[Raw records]
┄┄┄┄┄┄┄┄┄┄┄┄┄┄┄┄┄┄┄┄

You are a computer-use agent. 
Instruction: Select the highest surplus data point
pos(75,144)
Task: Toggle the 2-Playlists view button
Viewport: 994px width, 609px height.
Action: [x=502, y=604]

┄┄┄┄┄┄┄┄┄┄┄┄┄┄┄┄┄┄┄┄

*AIM OF THE TASK*. Give the lines above as a two-column CSV with the columns "text" and "answer", one row for each line and its answer. Put each value in a single quoted field, with any line breaks turned into spaces.

*TASK ANSWER*.
text,answer
"You are a computer-use agent. Instruction: Select the highest surplus data point","pos(75,144)"
"Task: Toggle the 2-Playlists view button Viewport: 994px width, 609px height.","Action: [x=502, y=604]"